#### Work request
Please return each record exactly as it stands.

#### Records for processing
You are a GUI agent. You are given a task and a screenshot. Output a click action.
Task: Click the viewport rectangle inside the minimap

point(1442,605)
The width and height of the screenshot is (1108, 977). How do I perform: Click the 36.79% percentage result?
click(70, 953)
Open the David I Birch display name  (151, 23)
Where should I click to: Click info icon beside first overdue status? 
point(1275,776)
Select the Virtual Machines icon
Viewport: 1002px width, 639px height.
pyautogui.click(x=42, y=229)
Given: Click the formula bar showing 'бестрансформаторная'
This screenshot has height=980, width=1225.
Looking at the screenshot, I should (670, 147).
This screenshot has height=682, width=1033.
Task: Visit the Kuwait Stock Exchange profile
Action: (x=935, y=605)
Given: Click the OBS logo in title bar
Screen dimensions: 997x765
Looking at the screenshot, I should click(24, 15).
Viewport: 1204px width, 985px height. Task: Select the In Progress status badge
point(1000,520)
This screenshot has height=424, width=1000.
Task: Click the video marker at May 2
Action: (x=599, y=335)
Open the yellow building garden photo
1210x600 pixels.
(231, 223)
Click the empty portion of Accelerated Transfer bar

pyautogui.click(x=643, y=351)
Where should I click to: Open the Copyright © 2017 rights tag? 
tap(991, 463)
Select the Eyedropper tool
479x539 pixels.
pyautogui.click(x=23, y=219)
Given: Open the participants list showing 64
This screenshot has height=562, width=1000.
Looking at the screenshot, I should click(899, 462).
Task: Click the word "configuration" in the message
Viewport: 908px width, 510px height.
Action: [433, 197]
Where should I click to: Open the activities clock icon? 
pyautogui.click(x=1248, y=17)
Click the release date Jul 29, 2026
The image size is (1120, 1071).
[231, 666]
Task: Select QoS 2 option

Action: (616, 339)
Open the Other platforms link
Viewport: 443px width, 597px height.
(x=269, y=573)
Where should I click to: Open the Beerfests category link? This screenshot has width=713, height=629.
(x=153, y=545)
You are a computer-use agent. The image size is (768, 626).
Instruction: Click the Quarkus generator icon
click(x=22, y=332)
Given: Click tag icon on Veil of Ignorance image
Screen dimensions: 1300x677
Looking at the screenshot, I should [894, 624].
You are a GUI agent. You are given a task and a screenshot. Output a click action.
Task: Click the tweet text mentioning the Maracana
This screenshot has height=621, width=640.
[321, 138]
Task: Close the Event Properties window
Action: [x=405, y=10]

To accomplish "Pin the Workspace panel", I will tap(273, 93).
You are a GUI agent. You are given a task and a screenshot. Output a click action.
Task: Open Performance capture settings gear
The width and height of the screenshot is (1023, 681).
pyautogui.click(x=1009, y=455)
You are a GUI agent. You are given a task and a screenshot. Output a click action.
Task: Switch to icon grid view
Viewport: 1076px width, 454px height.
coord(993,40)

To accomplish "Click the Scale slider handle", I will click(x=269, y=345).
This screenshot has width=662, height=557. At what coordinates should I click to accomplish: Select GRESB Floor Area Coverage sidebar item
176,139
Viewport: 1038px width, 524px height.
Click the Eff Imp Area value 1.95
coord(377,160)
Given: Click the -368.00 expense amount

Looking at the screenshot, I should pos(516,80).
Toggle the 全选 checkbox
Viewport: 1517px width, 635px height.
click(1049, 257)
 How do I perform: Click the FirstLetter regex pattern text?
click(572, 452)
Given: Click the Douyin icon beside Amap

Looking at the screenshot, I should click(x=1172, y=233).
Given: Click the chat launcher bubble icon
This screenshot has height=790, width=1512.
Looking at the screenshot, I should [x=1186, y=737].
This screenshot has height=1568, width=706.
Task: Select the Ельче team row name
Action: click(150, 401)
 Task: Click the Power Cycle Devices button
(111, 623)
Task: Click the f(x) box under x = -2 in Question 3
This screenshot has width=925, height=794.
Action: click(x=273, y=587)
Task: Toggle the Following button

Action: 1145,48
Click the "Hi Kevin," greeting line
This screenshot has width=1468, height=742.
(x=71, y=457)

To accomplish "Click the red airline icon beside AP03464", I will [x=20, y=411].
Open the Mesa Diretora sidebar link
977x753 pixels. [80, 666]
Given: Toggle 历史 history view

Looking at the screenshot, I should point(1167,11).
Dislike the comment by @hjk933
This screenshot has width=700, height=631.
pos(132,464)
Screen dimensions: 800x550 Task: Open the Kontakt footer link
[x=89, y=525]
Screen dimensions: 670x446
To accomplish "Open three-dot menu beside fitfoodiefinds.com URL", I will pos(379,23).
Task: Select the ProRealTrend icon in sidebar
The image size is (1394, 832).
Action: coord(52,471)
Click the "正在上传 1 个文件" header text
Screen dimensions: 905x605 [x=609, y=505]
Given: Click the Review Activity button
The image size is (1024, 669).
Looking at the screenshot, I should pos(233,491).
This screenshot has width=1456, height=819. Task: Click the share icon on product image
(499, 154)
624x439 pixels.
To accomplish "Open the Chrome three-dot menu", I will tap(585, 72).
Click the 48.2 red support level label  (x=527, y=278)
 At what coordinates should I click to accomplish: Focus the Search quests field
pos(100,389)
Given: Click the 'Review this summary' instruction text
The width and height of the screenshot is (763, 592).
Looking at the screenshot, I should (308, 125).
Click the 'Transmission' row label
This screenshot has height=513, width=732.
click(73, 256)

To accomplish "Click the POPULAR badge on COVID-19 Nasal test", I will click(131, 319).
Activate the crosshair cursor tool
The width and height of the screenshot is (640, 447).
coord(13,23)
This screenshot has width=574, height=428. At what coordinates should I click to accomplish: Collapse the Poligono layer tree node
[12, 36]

#### Output for this exercise
You are a GUI agent. You are given a task and a screenshot. Output a click action.
Task: Click the viewport rectangle inside the minimap

point(1442,605)
The width and height of the screenshot is (1108, 977). How do I perform: Click the 36.79% percentage result?
click(70, 953)
Open the David I Birch display name  (151, 23)
Where should I click to: Click info icon beside first overdue status? 
point(1275,776)
Select the Virtual Machines icon
Viewport: 1002px width, 639px height.
pyautogui.click(x=42, y=229)
Given: Click the formula bar showing 'бестрансформаторная'
This screenshot has height=980, width=1225.
Looking at the screenshot, I should (670, 147).
This screenshot has height=682, width=1033.
Task: Visit the Kuwait Stock Exchange profile
Action: (x=935, y=605)
Given: Click the OBS logo in title bar
Screen dimensions: 997x765
Looking at the screenshot, I should click(24, 15).
Viewport: 1204px width, 985px height. Task: Select the In Progress status badge
point(1000,520)
This screenshot has height=424, width=1000.
Task: Click the video marker at May 2
Action: (x=599, y=335)
Open the yellow building garden photo
1210x600 pixels.
(231, 223)
Click the empty portion of Accelerated Transfer bar

pyautogui.click(x=643, y=351)
Where should I click to: Open the Copyright © 2017 rights tag? 
tap(991, 463)
Select the Eyedropper tool
479x539 pixels.
pyautogui.click(x=23, y=219)
Given: Open the participants list showing 64
This screenshot has height=562, width=1000.
Looking at the screenshot, I should click(899, 462).
Task: Click the word "configuration" in the message
Viewport: 908px width, 510px height.
Action: [433, 197]
Where should I click to: Open the activities clock icon? 
pyautogui.click(x=1248, y=17)
Click the release date Jul 29, 2026
The image size is (1120, 1071).
[231, 666]
Task: Select QoS 2 option

Action: (616, 339)
Open the Other platforms link
Viewport: 443px width, 597px height.
(x=269, y=573)
Where should I click to: Open the Beerfests category link? This screenshot has width=713, height=629.
(x=153, y=545)
You are a computer-use agent. The image size is (768, 626).
Instruction: Click the Quarkus generator icon
click(x=22, y=332)
Given: Click tag icon on Veil of Ignorance image
Screen dimensions: 1300x677
Looking at the screenshot, I should [894, 624].
You are a GUI agent. You are given a task and a screenshot. Output a click action.
Task: Click the tweet text mentioning the Maracana
This screenshot has height=621, width=640.
[321, 138]
Task: Close the Event Properties window
Action: [x=405, y=10]

To accomplish "Pin the Workspace panel", I will tap(273, 93).
You are a GUI agent. You are given a task and a screenshot. Output a click action.
Task: Open Performance capture settings gear
The width and height of the screenshot is (1023, 681).
pyautogui.click(x=1009, y=455)
You are a GUI agent. You are given a task and a screenshot. Output a click action.
Task: Switch to icon grid view
Viewport: 1076px width, 454px height.
coord(993,40)

To accomplish "Click the Scale slider handle", I will click(x=269, y=345).
This screenshot has width=662, height=557. At what coordinates should I click to accomplish: Select GRESB Floor Area Coverage sidebar item
176,139
Viewport: 1038px width, 524px height.
Click the Eff Imp Area value 1.95
coord(377,160)
Given: Click the -368.00 expense amount

Looking at the screenshot, I should pos(516,80).
Toggle the 全选 checkbox
Viewport: 1517px width, 635px height.
click(1049, 257)
 How do I perform: Click the FirstLetter regex pattern text?
click(572, 452)
Given: Click the Douyin icon beside Amap

Looking at the screenshot, I should click(x=1172, y=233).
Given: Click the chat launcher bubble icon
This screenshot has height=790, width=1512.
Looking at the screenshot, I should [x=1186, y=737].
This screenshot has height=1568, width=706.
Task: Select the Ельче team row name
Action: click(150, 401)
 Task: Click the Power Cycle Devices button
(111, 623)
Task: Click the f(x) box under x = -2 in Question 3
This screenshot has width=925, height=794.
Action: click(x=273, y=587)
Task: Toggle the Following button

Action: 1145,48
Click the "Hi Kevin," greeting line
This screenshot has width=1468, height=742.
(x=71, y=457)

To accomplish "Click the red airline icon beside AP03464", I will [x=20, y=411].
Open the Mesa Diretora sidebar link
977x753 pixels. [80, 666]
Given: Toggle 历史 history view

Looking at the screenshot, I should point(1167,11).
Dislike the comment by @hjk933
This screenshot has width=700, height=631.
pos(132,464)
Screen dimensions: 800x550 Task: Open the Kontakt footer link
[x=89, y=525]
Screen dimensions: 670x446
To accomplish "Open three-dot menu beside fitfoodiefinds.com URL", I will pos(379,23).
Task: Select the ProRealTrend icon in sidebar
The image size is (1394, 832).
Action: coord(52,471)
Click the "正在上传 1 个文件" header text
Screen dimensions: 905x605 [x=609, y=505]
Given: Click the Review Activity button
The image size is (1024, 669).
Looking at the screenshot, I should pos(233,491).
This screenshot has width=1456, height=819. Task: Click the share icon on product image
(499, 154)
624x439 pixels.
To accomplish "Open the Chrome three-dot menu", I will tap(585, 72).
Click the 48.2 red support level label  (x=527, y=278)
 At what coordinates should I click to accomplish: Focus the Search quests field
pos(100,389)
Given: Click the 'Review this summary' instruction text
The width and height of the screenshot is (763, 592).
Looking at the screenshot, I should (308, 125).
Click the 'Transmission' row label
This screenshot has height=513, width=732.
click(73, 256)

To accomplish "Click the POPULAR badge on COVID-19 Nasal test", I will click(131, 319).
Activate the crosshair cursor tool
The width and height of the screenshot is (640, 447).
coord(13,23)
This screenshot has width=574, height=428. At what coordinates should I click to accomplish: Collapse the Poligono layer tree node
[12, 36]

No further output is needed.